Personal data should not be stored on UWS equipment, network or cloud storage. Examples of this include but are not restricted to personal photographs, music, films and other media files.  Network storage will be monitored for these files and may be deleted.  

Inbound and outbound internet traffic is scanned for security threats. Access to categories of websites that are deemed unacceptable are blocked by Information Services from the University network.   

Some staff and students may be involved in legitimate teaching or research that involves a blocked website. When this is the case, access should be requested via the Information Services Helpdesk. Authorisation will be required from the relevant Dean of School or Head of Department prior to this access being granted.  

Investigations will be commenced where reasonable suspicion exists of a breach of this or any other relevant policy. The University may use an external agency to carry out appropriate technical investigations. Any suspected breach of this procedure must be reported immediately to the IT Security and Customer Support Manager or the Information Services Helpdesk to allow investigation of the incident prior to taking appropriate action.   

All breaches will be investigated. Where investigations reveal misconduct, disciplinary action may follow in line with UWS disciplinary procedures for staff. Pending investigation of a suspected breach of the policy, IT services may be suspended for that individual.  

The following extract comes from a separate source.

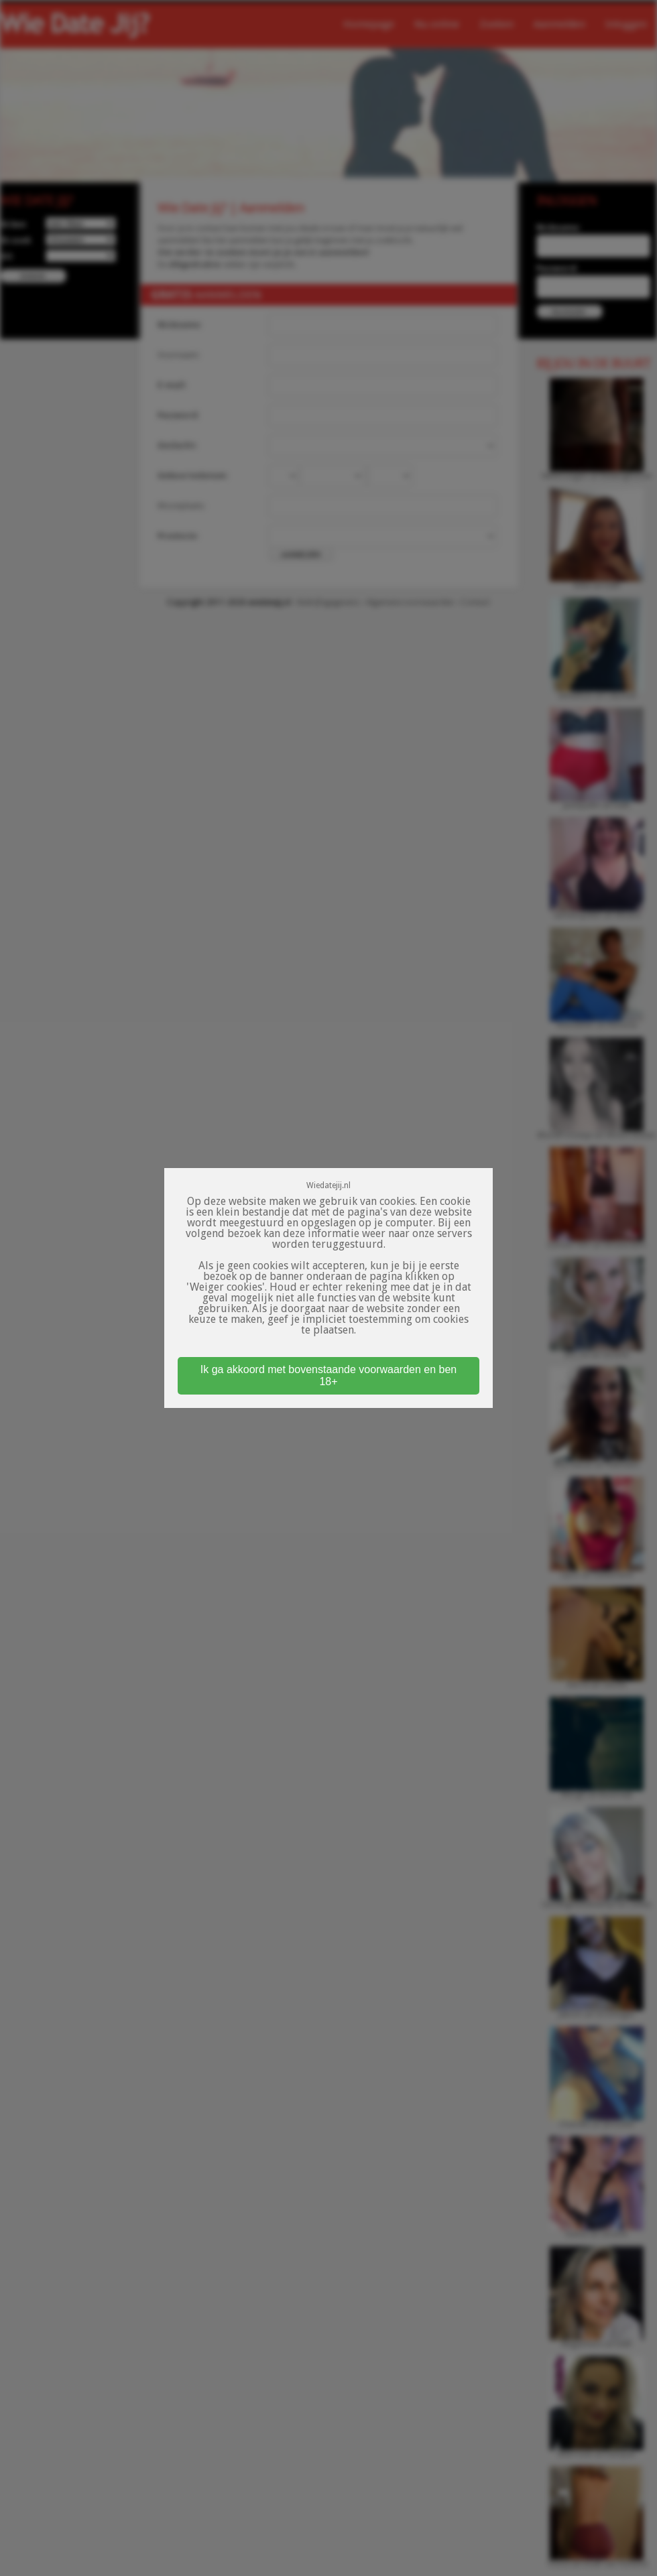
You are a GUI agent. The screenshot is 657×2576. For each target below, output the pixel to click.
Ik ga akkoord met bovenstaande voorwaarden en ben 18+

User behaviour is subject to the laws of the land, even those that may not apparently relate to IT such as the laws on fraud, theft and harassment. Where investigation reveals activity that is considered to be in breach of current laws, the incident will be escalated to a senior member of staff. The matter may be reported to the appropriate authorities on the guidance of senior management. Relevant current legislation includes, but not limited to, the following:   

1. Communications Act 2003  

2. Computer Misuse Act 1990  

3. Copyright, Designs and Patents Act 1988  

4. Criminal Justice and Public Order Act 1994  

5. Data Protection Act 2018  

6. Human Rights Act 1998  

7. Privacy and Electronic Communications (EC Directive) Regulations 2003 (as amended)  

8. Equality Act 2010   

9. Regulation of Investigatory Powers Act 2000  

10. Freedom of Information (Scotland) Act 2002  

11. Prevention of Terrorism Act 2005  

12. Counter Terrorism & Security Act 2015  

3.2 Government Prevent Strategy  

The University has a duty under the Counter Terrorism & Security Act 2015 to have “due regard to the need to prevent people from being drawn into terrorism”.  

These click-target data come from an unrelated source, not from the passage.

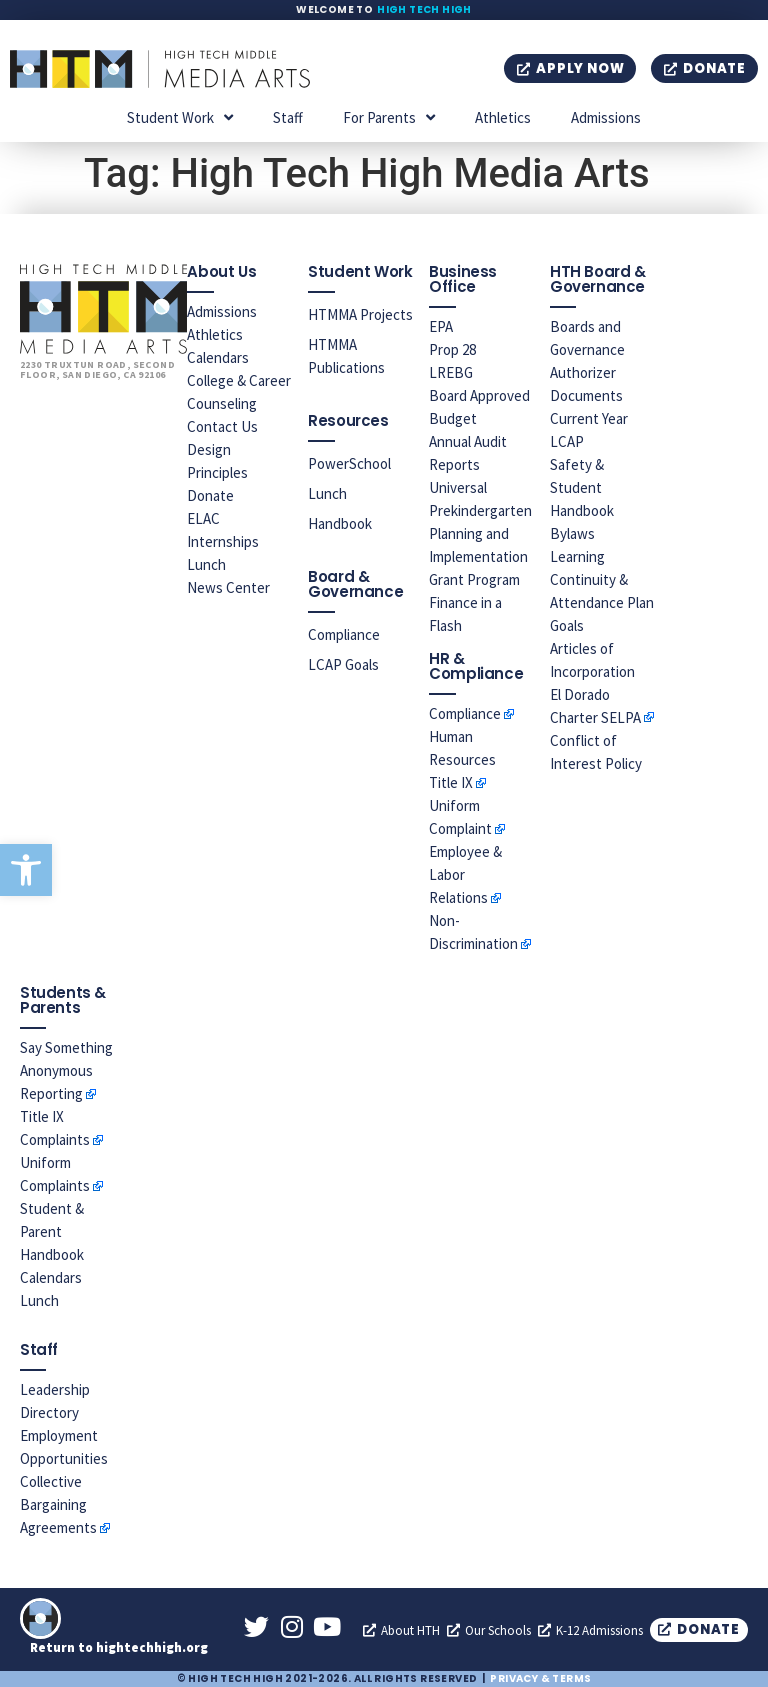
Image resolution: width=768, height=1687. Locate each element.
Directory (49, 1412)
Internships (223, 541)
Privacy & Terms (540, 1678)
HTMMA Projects (360, 314)
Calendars (218, 357)
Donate (210, 495)
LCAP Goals (343, 664)
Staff (288, 117)
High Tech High (424, 9)
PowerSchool (349, 463)
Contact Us (222, 426)
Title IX (451, 782)
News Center (228, 587)
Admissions (606, 117)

One way in which people can become drawn into terrorism or extremism is via online material. This policy prohibits accessing, posting or contributing any material (whether at the University or otherwise) that promotes terrorism or extremism as defined in the Government’s Prevent Strategy 2011: “Vocal or active opposition to fundamental British values, including democracy, the rule of law, individual liberty and mutual respect and tolerance of different faiths and beliefs. We also include in our definition of extremism calls for the death of members of our armed forces.” A secure web gateway provides UWS with web content categorisation. Website categories that would breach this policy are blocked by default. Some staff may be involved in legitimate teaching or research into blocked topics that are sensitive in nature. When this is the case:  

1. Explicit approval must be obtained from the staff member’s line manager.  

2. Ethical approval must be obtained through the appropriate School Ethics Committee or University Ethics Committee  

3. Robust storage must be in place so the material is only accessible by the relevant individual(s)  

Should a member of staff become aware that a student or member of staff has been attempting to access terrorism or extremism related content, they should discuss this confidentially with their line manager or a senior member of staff. If necessary, the line manager or senior member of staff will then escalate this via the VP (Governance) & University Secretary.